While not complete, here are some TODO items I can think of, to give an idea of near and longer term ideas:
More efficient sub-networking
- The new design allows for more efficient execution within subnetworks, but we have yet to take advantage of this.
- Allow joins to be GC'd after a period of time, if they are not used, but also must support recreation while not invalidating the execution sequence of rules (i.e. a rule must not fire again, if it's already fired)
Different network topologies
- Rete network's always join from left to right, this is not always efficient. Treat and Gator networks look at how different topologies can reduce the number of join attempts, it can also improve sharing with our new segmentation based network.
- The design now is already queued based, and supports coarse grained units of work. We now need to start creating the thread model and better isolating and separating the alpha network propagation process. This involves refactoring our existing locking model.
- Efficient testing of overlapping rules is needed - i.e does one rule share segment with another rule. This will allow us to evaluate rules, without sync points.
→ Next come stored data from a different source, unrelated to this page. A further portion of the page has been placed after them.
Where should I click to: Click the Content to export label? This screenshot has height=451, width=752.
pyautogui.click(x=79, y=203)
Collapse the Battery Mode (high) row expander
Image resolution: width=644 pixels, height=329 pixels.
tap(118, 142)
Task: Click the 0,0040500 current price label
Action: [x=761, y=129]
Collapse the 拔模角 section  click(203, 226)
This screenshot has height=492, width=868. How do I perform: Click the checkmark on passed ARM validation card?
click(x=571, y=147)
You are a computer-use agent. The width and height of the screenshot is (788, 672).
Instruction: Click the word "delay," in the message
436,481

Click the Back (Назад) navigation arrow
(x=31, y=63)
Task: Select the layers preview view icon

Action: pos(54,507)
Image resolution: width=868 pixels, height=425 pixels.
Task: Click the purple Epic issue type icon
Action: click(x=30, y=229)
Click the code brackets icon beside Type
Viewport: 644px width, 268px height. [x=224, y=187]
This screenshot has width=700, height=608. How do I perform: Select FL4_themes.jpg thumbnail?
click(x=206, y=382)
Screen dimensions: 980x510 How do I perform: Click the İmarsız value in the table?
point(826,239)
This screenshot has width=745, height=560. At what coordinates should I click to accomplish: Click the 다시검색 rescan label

- At the moment linking is done by setting a bit, when a right input receives a single fact. Arc consistency can be used to further delay this linking process, only linking in a rule segment and also a rule, when arc consistency is achieved.
MVCC and Transactions
- The propagation model should support Multi-Version Concurrent Control. This will be necessary to get better multi-core support, and it will enable transactions support.
RETE 2013 :)